On election day, pictures of often flag-waving voters dominated state TV coverage, but away from the polling stations some voiced anger at what they saw as a stage-managed election.

“Whether I vote or not, someone has already been elected,” said Tehran shopkeeper Saeed Zareie. “They organise the elections for the media.”

Enthusiasm was dampened further by spiralling inflation and job losses, and the Covid-19 pandemic that has killed more than 80,000 Iranians by the official count.

Among those who queued to vote at schools, mosques and community centres, many hailed Raisi, who has promised to fight corruption, help the poor and build millions of flats for low-income families.

A nurse named Sahebiyan said she backed him for his anti-graft credentials and in the hope he would “move the country forward” to “save the people from economic, cultural and social deprivation”.

In the polls, Raisi beat ultraconservative Mohsen Rezai, a former commander of the Islamic Revolutionary Guard Corps, who came second with 11.8 percent of the vote, followed by former central bank chief Abdolnasser Hemmati on 8.4 percent.

Another ultraconservative, Amirhossein Ghazizadeh-Hashemi, came last with 3.5 percent.

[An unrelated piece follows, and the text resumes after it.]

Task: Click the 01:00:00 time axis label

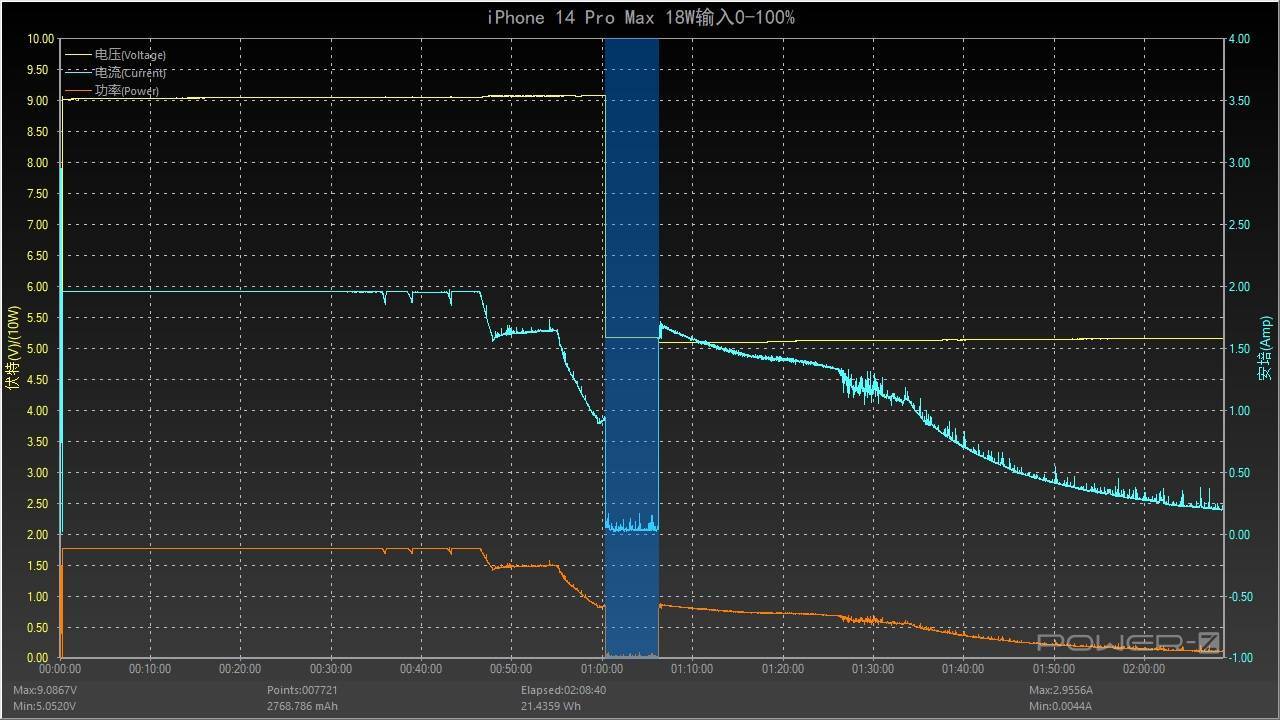Action: [x=601, y=668]
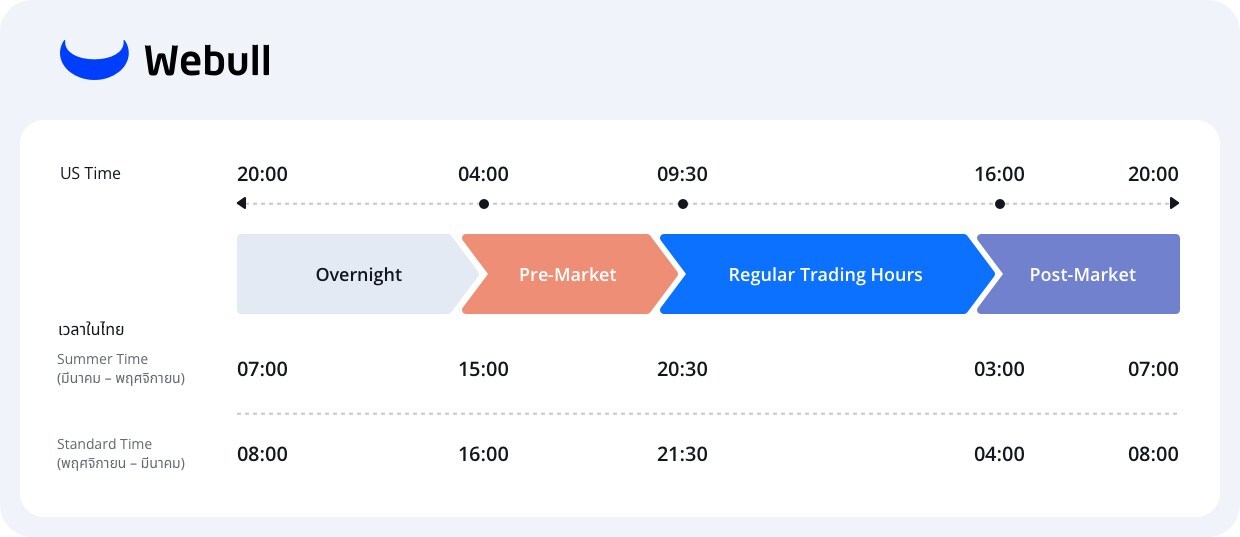
Task: Select the orange Pre-Market block
Action: point(567,275)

Khamenei hailed the election, saying that “the great winner… is the Iranian nation because it has risen up once again in the face of the propaganda of the enemy’s mercenary media”.

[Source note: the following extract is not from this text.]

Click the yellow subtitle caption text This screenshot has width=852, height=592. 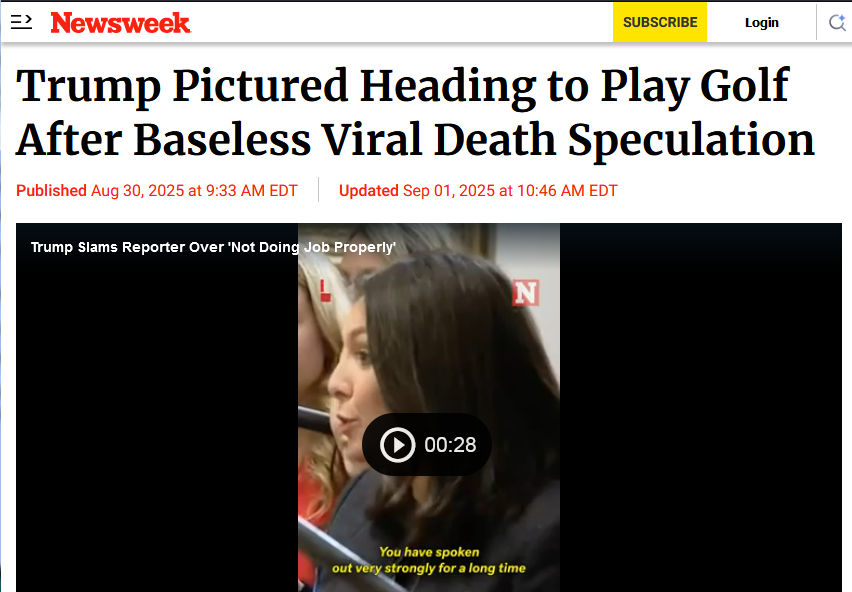(429, 560)
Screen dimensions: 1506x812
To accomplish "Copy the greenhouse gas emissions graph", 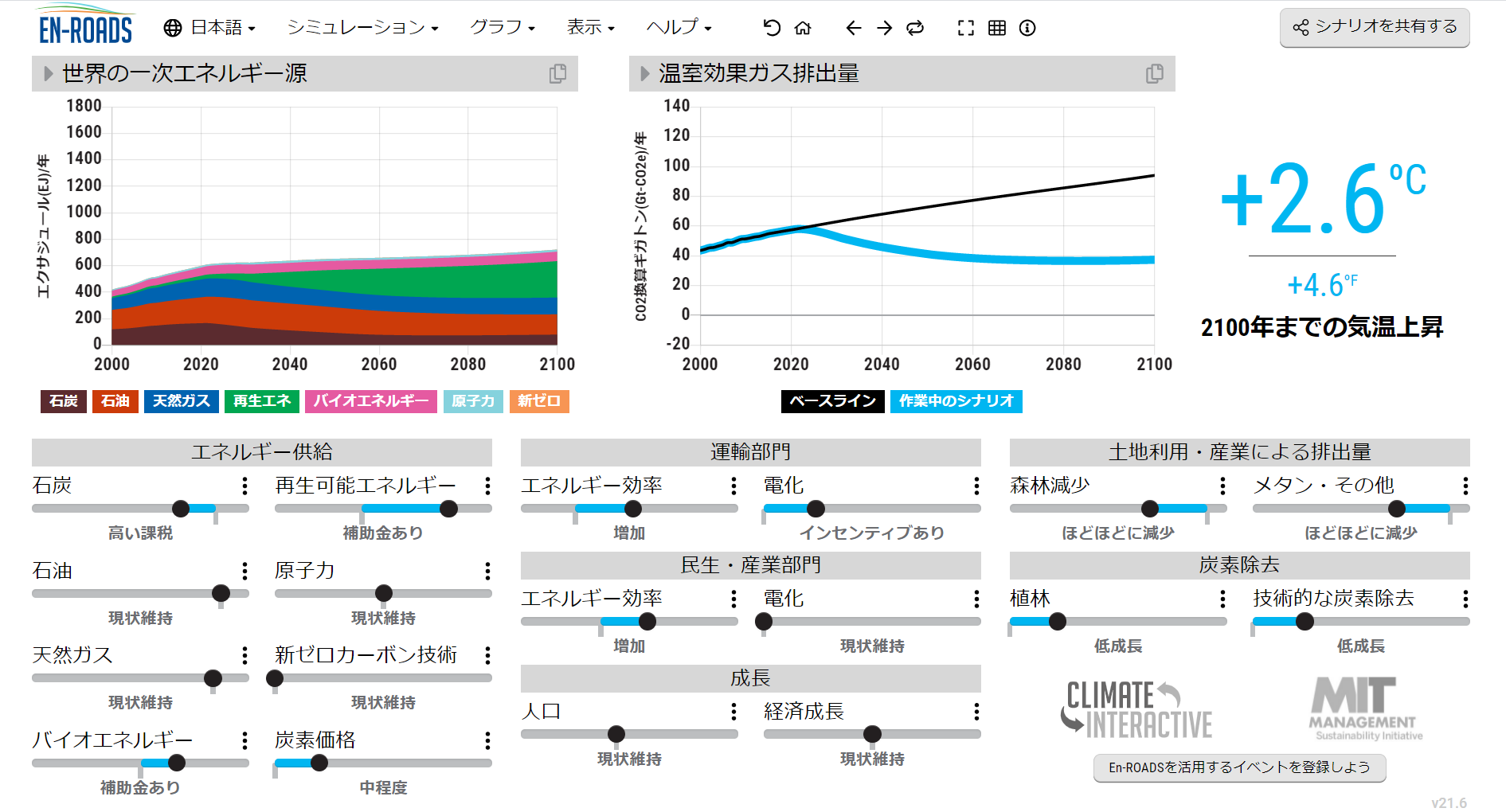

Raisi succeeds the moderate Rouhani, whose landmark achievement was the 2015 deal with world powers under which Iran agreed to limit its nuclear programme in return for sanctions relief.

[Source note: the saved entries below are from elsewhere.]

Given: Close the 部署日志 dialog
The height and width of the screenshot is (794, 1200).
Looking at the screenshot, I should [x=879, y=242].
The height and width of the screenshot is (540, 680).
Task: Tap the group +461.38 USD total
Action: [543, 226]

But he inherits a country in the grip of a serious economic crisis due to US sanctions imposed after then president Donald Trump withdrew Washington from the accord in 2018 and launched a “maximum pressure” campaign against Iran.

Iran’s ultraconservative camp — which deeply distrusts the United States, labelled the “Great Satan” in the Islamic republic — attacked Rouhani over the failing deal.

Despite this, Iran’s senior political figures, including Raisi, have voiced broad agreement that the country must seek an end to the US sanctions.

Nuclear talks

The United States regretted that “Iranians were denied their right to choose their own leaders in a free and fair electoral process,” a State Department spokesman said, but added Washington would nonetheless continue indirect talks with Iran on rejoining the nuclear accord that Trump abandoned.

Analysts for think-thank the Eurasia Group said Raisi’s election win would likely not derail ongoing talks in Vienna to salvage the nuclear deal.

But they warned that “his hardline, anti-Western views are a sharp break from the more moderate stances of Rouhani and will have a significant impact on Tehran’s relationship with the outside world”.

Abroad, Raisi was congratulated by Russian President Vladimir Putin and Syria’s Bashar al-Assad, along with the UAE’s leader Sheikh Mohamed bin Zayed Al-Nahyan and the Palestinian Islamist movement Hamas, which is supported by Tehran.

Israel however said his election “should prompt grave concern among the international community,” with foreign ministry spokesman Lior Haiat accusing the ultraconservative of being “committed to Iran’s rapidly advancing military nuclear program”.

Tehran has always denied seeking a nuclear weapon.

Ultimate power in Iran, since its 1979 revolution toppled the US-backed monarchy, rests with the supreme leader, but the president wields major influence in areas from industrial policy to foreign affairs.

Raisi, who holds deeply conservative views on many social issues including the role of women in public life, has been named in Iranian media as a possible successor to Khamenei.

To opposition and human rights groups, his name is linked to mass executions of political prisoners in 1988. The US government has imposed sanctions on him over the killings, in which Raisi has denied involvement.

Asked in 2018 and again last year about the executions, Raisi denied playing a role, even as he lauded an order he said was handed down by the Islamic republic’s founder Ayatollah Ruhollah Khomeini to proceed with the purge.